Illinois residents are paying significantly more in taxes and getting less in spending for  public schools and state colleges than four decades ago. 

How does that compute? 

The answer is that health care costs for the low income (and state workers), pension  appropriations and debt service have skyrocketed since 1978, squeezing other government  programs. 

From the pie charts here, readers can see that the slices of the budget spending from all  funds for Medicaid and pensions have expanded while those for education and state colleges  have shrunk dramatically. Ouch. 

We must appreciate that the budget pie for 2014 is actually larger than the one for 1978  because of population growth (13 percent in the period covered) and increased tax burden. In  1978 the individual income tax rate was 3 percent, whereas from 2011-2014 the rate was 5  percent. 

I also thought real, inflation-adjusted per capita personal income would have grown  somewhat during the period as well, but no.  

According to the handy-dandy inflation calculator Google found for me, 2014 per capita  income in Illinois of $29,666 would have been worth less ($8,170) than the actual per capita  income in 1978 of $9,202. (This may help us understand the Trump and Sanders phenomena.)

When 1978 state spending for public schools is adjusted for population growth and  inflation, school spending in that year would have represented about $10.3 billion versus the  $8.84 billion the state spent in 2014. 

For higher education, spending would have been $3.6 billion versus the $2.21 billion we  spent on public colleges in 2014. 

Conversely, spending for Medicaid would have been $6.86 billion in 1978 versus $17  billion in 2014, and pensions from $1 billion in 1978 to $8.1 billion in 2014. Almost one-quarter of Illinois residents are enrolled in Medicaid, just above the national  average; a bit more than half the costs in Illinois are borne by the federal government.
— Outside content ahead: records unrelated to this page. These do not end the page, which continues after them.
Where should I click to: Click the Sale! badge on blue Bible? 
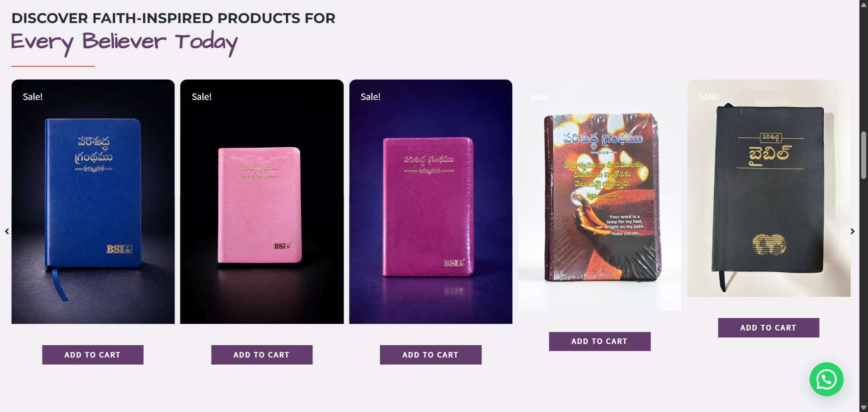point(33,97)
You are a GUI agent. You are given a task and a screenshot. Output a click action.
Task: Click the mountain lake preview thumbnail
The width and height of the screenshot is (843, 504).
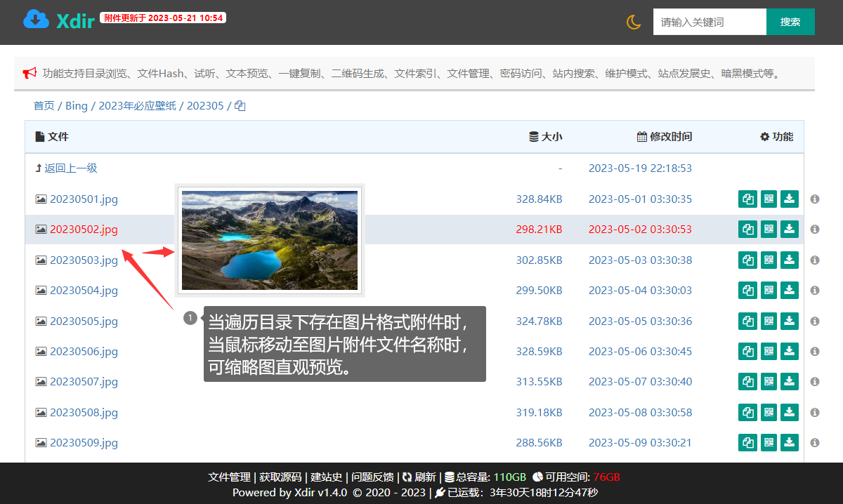coord(270,239)
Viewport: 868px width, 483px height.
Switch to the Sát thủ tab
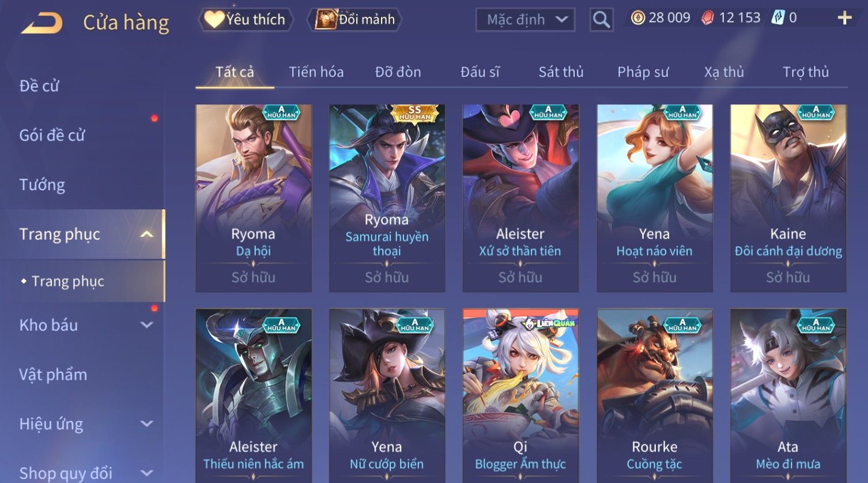(x=561, y=72)
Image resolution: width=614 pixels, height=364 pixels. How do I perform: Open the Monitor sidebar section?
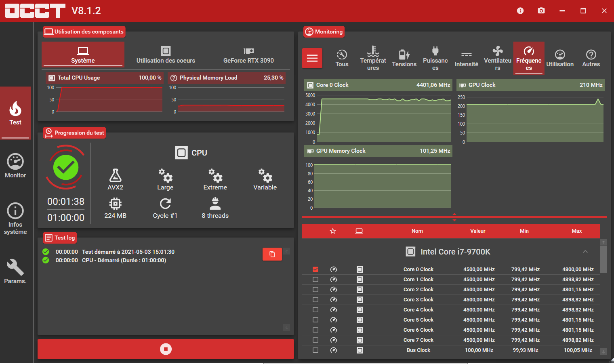15,166
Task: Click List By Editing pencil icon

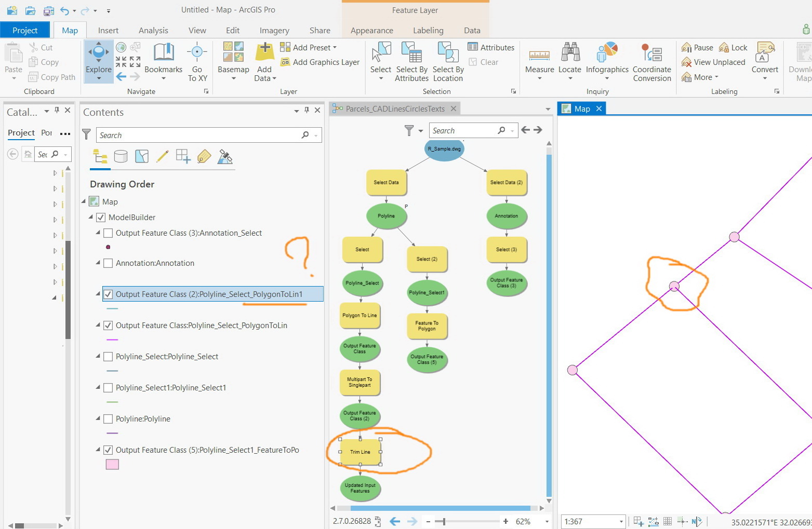Action: (162, 156)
Maybe  surprising, Illinois spends significantly less per Medicaid enrollee annually ($4,722 in 2012) than  the nation as a whole ($5,527). 

Well, what to do? 

GOP Gov. Rauner and Democratic state Senate president John Cullerton are supposedly  close to agreement on changes in pensions that would make modest savings in costs going  forward. Conservative groups like the Illinois Policy Institute would put all future workers in  401-K plans, where state contributions could be controlled. 
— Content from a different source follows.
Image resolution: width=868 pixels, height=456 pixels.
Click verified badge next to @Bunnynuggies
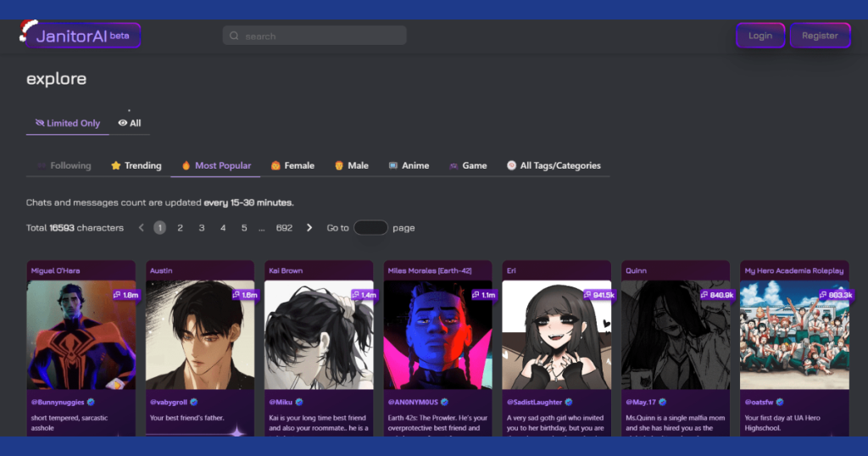coord(92,402)
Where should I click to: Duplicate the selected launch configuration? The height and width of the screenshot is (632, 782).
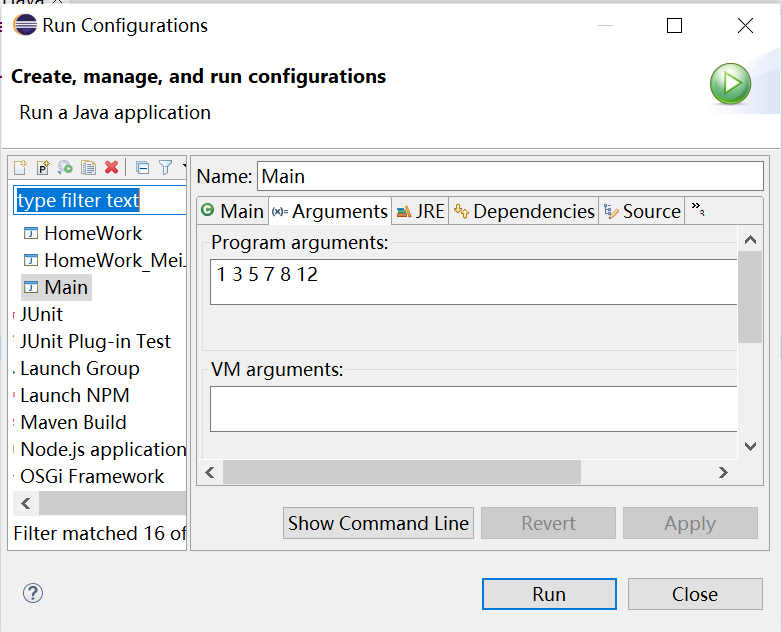point(89,168)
These changes would not, however, affect the big unfunded pension liabilities that weigh  us down for the coming years like an anvil on our back. 

As for Medicaid, no one I know has a magic bullet. I think hospitals and doctors are,  today, rather fat and sassy, like our colleges and universities were in the 1950-60s. But I don’t  expect any big reductions in costs in the near future. 

The respected, business-oriented Civic Federation of Chicago follows government  budgeting closely. The group recently released a major analysis that concluded if the state is to 

get onto sound fiscal footing we will have to raise the income tax back to 5 percent and also begin to tax retirement income and broaden the sales tax. 

Interesting the note, a year ago the Civic Federation recommended raising the income tax  back to 4.25 percent, but now the group reports that in the past year things have gotten worse, so  a bigger tax increase needed. 

Whether the Civic Federation is right, something has to be done, and soon.